_What needs to be done_:
Convert each of the following rows into a JSON list of strings, with one string per line and blank lines omitted.

_Entries_:
- - -

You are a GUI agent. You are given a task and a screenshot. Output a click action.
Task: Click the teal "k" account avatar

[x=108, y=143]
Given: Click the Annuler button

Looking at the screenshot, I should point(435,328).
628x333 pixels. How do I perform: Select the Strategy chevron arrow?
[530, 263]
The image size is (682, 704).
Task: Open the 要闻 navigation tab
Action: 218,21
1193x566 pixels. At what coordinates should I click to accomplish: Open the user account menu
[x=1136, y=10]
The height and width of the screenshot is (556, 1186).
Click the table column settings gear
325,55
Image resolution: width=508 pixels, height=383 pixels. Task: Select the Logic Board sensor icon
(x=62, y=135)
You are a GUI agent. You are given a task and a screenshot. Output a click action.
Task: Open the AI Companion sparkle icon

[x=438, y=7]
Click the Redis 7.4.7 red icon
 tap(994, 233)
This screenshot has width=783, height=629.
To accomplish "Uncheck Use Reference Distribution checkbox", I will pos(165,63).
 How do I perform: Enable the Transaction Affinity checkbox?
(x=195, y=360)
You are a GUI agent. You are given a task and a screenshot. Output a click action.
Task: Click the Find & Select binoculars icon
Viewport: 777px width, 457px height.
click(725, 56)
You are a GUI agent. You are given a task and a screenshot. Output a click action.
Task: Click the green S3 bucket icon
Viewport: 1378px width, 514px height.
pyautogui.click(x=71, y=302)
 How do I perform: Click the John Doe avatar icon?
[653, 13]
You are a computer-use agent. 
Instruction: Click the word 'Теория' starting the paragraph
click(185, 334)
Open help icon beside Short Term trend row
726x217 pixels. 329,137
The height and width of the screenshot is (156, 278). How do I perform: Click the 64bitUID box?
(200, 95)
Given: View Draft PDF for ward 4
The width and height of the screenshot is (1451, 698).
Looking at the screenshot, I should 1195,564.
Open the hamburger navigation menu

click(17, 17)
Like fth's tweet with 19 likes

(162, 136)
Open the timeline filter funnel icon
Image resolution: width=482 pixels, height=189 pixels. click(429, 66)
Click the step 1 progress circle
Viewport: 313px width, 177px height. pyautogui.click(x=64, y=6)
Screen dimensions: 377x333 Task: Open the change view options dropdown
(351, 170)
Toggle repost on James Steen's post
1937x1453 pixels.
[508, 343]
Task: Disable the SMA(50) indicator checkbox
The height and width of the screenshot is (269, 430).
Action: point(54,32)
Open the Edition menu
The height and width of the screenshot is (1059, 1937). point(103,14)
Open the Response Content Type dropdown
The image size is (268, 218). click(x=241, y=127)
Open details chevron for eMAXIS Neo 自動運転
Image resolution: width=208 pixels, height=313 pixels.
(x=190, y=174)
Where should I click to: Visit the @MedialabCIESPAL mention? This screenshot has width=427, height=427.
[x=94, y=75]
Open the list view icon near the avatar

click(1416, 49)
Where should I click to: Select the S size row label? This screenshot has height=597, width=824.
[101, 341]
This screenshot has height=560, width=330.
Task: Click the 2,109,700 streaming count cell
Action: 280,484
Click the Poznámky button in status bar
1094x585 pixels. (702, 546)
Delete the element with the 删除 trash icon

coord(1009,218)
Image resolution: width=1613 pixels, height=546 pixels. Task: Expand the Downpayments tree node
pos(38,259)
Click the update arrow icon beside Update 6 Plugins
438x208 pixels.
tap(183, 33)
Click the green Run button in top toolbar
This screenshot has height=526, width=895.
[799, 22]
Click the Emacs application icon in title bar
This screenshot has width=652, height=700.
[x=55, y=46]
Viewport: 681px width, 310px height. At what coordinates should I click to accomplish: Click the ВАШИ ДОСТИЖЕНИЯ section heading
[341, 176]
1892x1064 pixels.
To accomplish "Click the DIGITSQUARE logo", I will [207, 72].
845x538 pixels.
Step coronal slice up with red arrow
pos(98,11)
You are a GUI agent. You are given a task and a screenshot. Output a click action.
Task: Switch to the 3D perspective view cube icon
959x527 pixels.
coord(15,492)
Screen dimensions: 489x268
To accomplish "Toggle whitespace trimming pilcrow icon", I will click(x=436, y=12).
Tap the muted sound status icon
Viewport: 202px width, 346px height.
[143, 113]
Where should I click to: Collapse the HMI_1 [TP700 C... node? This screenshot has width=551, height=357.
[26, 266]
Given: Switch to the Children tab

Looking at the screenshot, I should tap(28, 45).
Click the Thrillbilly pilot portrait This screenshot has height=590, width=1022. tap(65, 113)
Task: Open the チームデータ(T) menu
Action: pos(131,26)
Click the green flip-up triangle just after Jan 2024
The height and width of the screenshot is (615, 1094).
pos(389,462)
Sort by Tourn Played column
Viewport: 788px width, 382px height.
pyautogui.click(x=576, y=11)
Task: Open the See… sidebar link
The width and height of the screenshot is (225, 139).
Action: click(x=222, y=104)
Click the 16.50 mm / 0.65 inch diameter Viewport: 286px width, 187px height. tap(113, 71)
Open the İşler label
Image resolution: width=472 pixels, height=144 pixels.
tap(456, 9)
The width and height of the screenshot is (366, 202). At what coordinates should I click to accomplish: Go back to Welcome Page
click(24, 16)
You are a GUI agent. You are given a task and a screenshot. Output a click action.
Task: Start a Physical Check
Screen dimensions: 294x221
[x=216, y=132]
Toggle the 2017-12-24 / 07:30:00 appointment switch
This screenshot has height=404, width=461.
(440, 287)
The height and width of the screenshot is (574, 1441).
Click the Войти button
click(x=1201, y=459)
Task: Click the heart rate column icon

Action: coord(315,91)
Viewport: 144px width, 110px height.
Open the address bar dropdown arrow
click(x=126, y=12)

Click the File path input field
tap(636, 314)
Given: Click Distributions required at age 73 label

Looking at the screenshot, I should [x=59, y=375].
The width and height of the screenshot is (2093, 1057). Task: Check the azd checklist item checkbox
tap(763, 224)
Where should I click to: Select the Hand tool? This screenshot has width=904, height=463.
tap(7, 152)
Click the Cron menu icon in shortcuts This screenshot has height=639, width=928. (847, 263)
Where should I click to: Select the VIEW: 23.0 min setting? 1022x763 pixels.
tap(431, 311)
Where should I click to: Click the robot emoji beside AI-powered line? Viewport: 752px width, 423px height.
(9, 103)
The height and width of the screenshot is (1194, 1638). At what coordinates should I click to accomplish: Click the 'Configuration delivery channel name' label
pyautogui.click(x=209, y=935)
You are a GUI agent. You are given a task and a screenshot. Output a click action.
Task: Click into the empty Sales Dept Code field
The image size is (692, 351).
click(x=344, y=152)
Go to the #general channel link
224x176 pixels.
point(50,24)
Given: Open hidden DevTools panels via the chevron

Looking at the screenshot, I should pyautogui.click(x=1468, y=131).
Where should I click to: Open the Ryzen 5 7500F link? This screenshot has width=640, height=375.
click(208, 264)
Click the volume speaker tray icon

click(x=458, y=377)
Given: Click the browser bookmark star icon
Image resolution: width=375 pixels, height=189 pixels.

- - -

_Result of the exercise_:
[
  "You are a GUI agent. You are given a task and a screenshot. Output a click action.",
  "Task: Click the teal \"k\" account avatar",
  "[x=108, y=143]",
  "Given: Click the Annuler button",
  "Looking at the screenshot, I should point(435,328).",
  "628x333 pixels. How do I perform: Select the Strategy chevron arrow?",
  "[530, 263]",
  "The image size is (682, 704).",
  "Task: Open the 要闻 navigation tab",
  "Action: 218,21",
  "1193x566 pixels. At what coordinates should I click to accomplish: Open the user account menu",
  "[x=1136, y=10]",
  "The height and width of the screenshot is (556, 1186).",
  "Click the table column settings gear",
  "325,55",
  "Image resolution: width=508 pixels, height=383 pixels. Task: Select the Logic Board sensor icon",
  "(x=62, y=135)",
  "You are a GUI agent. You are given a task and a screenshot. Output a click action.",
  "Task: Open the AI Companion sparkle icon",
  "[x=438, y=7]",
  "Click the Redis 7.4.7 red icon",
  " tap(994, 233)",
  "This screenshot has width=783, height=629.",
  "To accomplish \"Uncheck Use Reference Distribution checkbox\", I will pos(165,63).",
  " How do I perform: Enable the Transaction Affinity checkbox?",
  "(x=195, y=360)",
  "You are a GUI agent. You are given a task and a screenshot. Output a click action.",
  "Task: Click the Find & Select binoculars icon",
  "Viewport: 777px width, 457px height.",
  "click(725, 56)",
  "You are a GUI agent. You are given a task and a screenshot. Output a click action.",
  "Task: Click the green S3 bucket icon",
  "Viewport: 1378px width, 514px height.",
  "pyautogui.click(x=71, y=302)",
  " How do I perform: Click the John Doe avatar icon?",
  "[653, 13]",
  "You are a computer-use agent. ",
  "Instruction: Click the word 'Теория' starting the paragraph",
  "click(185, 334)",
  "Open help icon beside Short Term trend row",
  "726x217 pixels. 329,137",
  "The height and width of the screenshot is (156, 278). How do I perform: Click the 64bitUID box?",
  "(200, 95)",
  "Given: View Draft PDF for ward 4",
  "The width and height of the screenshot is (1451, 698).",
  "Looking at the screenshot, I should 1195,564.",
  "Open the hamburger navigation menu",
  "click(17, 17)",
  "Like fth's tweet with 19 likes",
  "(162, 136)",
  "Open the timeline filter funnel icon",
  "Image resolution: width=482 pixels, height=189 pixels. click(429, 66)",
  "Click the step 1 progress circle",
  "Viewport: 313px width, 177px height. pyautogui.click(x=64, y=6)",
  "Screen dimensions: 377x333 Task: Open the change view options dropdown",
  "(351, 170)",
  "Toggle repost on James Steen's post",
  "1937x1453 pixels.",
  "[508, 343]",
  "Task: Disable the SMA(50) indicator checkbox",
  "The height and width of the screenshot is (269, 430).",
  "Action: point(54,32)",
  "Open the Edition menu",
  "The height and width of the screenshot is (1059, 1937). point(103,14)",
  "Open the Response Content Type dropdown",
  "The image size is (268, 218). click(x=241, y=127)",
  "Open details chevron for eMAXIS Neo 自動運転",
  "Image resolution: width=208 pixels, height=313 pixels.",
  "(x=190, y=174)",
  "Where should I click to: Visit the @MedialabCIESPAL mention? This screenshot has width=427, height=427.",
  "[x=94, y=75]",
  "Open the list view icon near the avatar",
  "click(1416, 49)",
  "Where should I click to: Select the S size row label? This screenshot has height=597, width=824.",
  "[101, 341]",
  "This screenshot has height=560, width=330.",
  "Task: Click the 2,109,700 streaming count cell",
  "Action: 280,484",
  "Click the Poznámky button in status bar",
  "1094x585 pixels. (702, 546)",
  "Delete the element with the 删除 trash icon",
  "coord(1009,218)",
  "Image resolution: width=1613 pixels, height=546 pixels. Task: Expand the Downpayments tree node",
  "pos(38,259)",
  "Click the update arrow icon beside Update 6 Plugins",
  "438x208 pixels.",
  "tap(183, 33)",
  "Click the green Run button in top toolbar",
  "This screenshot has height=526, width=895.",
  "[799, 22]",
  "Click the Emacs application icon in title bar",
  "This screenshot has width=652, height=700.",
  "[x=55, y=46]",
  "Viewport: 681px width, 310px height. At what coordinates should I click to accomplish: Click the ВАШИ ДОСТИЖЕНИЯ section heading",
  "[341, 176]",
  "1892x1064 pixels.",
  "To accomplish \"Click the DIGITSQUARE logo\", I will [207, 72].",
  "845x538 pixels.",
  "Step coronal slice up with red arrow",
  "pos(98,11)",
  "You are a GUI agent. You are given a task and a screenshot. Output a click action.",
  "Task: Switch to the 3D perspective view cube icon",
  "959x527 pixels.",
  "coord(15,492)",
  "Screen dimensions: 489x268",
  "To accomplish \"Toggle whitespace trimming pilcrow icon\", I will click(x=436, y=12).",
  "Tap the muted sound status icon",
  "Viewport: 202px width, 346px height.",
  "[143, 113]",
  "Where should I click to: Collapse the HMI_1 [TP700 C... node? This screenshot has width=551, height=357.",
  "[26, 266]",
  "Given: Switch to the Children tab",
  "Looking at the screenshot, I should tap(28, 45).",
  "Click the Thrillbilly pilot portrait This screenshot has height=590, width=1022. tap(65, 113)",
  "Task: Open the チームデータ(T) menu",
  "Action: pos(131,26)",
  "Click the green flip-up triangle just after Jan 2024",
  "The height and width of the screenshot is (615, 1094).",
  "pos(389,462)",
  "Sort by Tourn Played column",
  "Viewport: 788px width, 382px height.",
  "pyautogui.click(x=576, y=11)",
  "Task: Open the See… sidebar link",
  "The width and height of the screenshot is (225, 139).",
  "Action: click(x=222, y=104)",
  "Click the 16.50 mm / 0.65 inch diameter Viewport: 286px width, 187px height. tap(113, 71)",
  "Open the İşler label",
  "Image resolution: width=472 pixels, height=144 pixels.",
  "tap(456, 9)",
  "The width and height of the screenshot is (366, 202). At what coordinates should I click to accomplish: Go back to Welcome Page",
  "click(24, 16)",
  "You are a GUI agent. You are given a task and a screenshot. Output a click action.",
  "Task: Start a Physical Check",
  "Screen dimensions: 294x221",
  "[x=216, y=132]",
  "Toggle the 2017-12-24 / 07:30:00 appointment switch",
  "This screenshot has height=404, width=461.",
  "(440, 287)",
  "The height and width of the screenshot is (574, 1441).",
  "Click the Войти button",
  "click(x=1201, y=459)",
  "Task: Click the heart rate column icon",
  "Action: coord(315,91)",
  "Viewport: 144px width, 110px height.",
  "Open the address bar dropdown arrow",
  "click(x=126, y=12)",
  "Click the File path input field",
  "tap(636, 314)",
  "Given: Click Distributions required at age 73 label",
  "Looking at the screenshot, I should [x=59, y=375].",
  "The width and height of the screenshot is (2093, 1057). Task: Check the azd checklist item checkbox",
  "tap(763, 224)",
  "Where should I click to: Select the Hand tool? This screenshot has width=904, height=463.",
  "tap(7, 152)",
  "Click the Cron menu icon in shortcuts This screenshot has height=639, width=928. (847, 263)",
  "Where should I click to: Select the VIEW: 23.0 min setting? 1022x763 pixels.",
  "tap(431, 311)",
  "Where should I click to: Click the robot emoji beside AI-powered line? Viewport: 752px width, 423px height.",
  "(9, 103)",
  "The height and width of the screenshot is (1194, 1638). At what coordinates should I click to accomplish: Click the 'Configuration delivery channel name' label",
  "pyautogui.click(x=209, y=935)",
  "You are a GUI agent. You are given a task and a screenshot. Output a click action.",
  "Task: Click into the empty Sales Dept Code field",
  "The image size is (692, 351).",
  "click(x=344, y=152)",
  "Go to the #general channel link",
  "224x176 pixels.",
  "point(50,24)",
  "Given: Open hidden DevTools panels via the chevron",
  "Looking at the screenshot, I should pyautogui.click(x=1468, y=131).",
  "Where should I click to: Open the Ryzen 5 7500F link? This screenshot has width=640, height=375.",
  "click(208, 264)",
  "Click the volume speaker tray icon",
  "click(x=458, y=377)",
  "Given: Click the browser bookmark star icon",
  "Image resolution: width=375 pixels, height=189 pixels."
]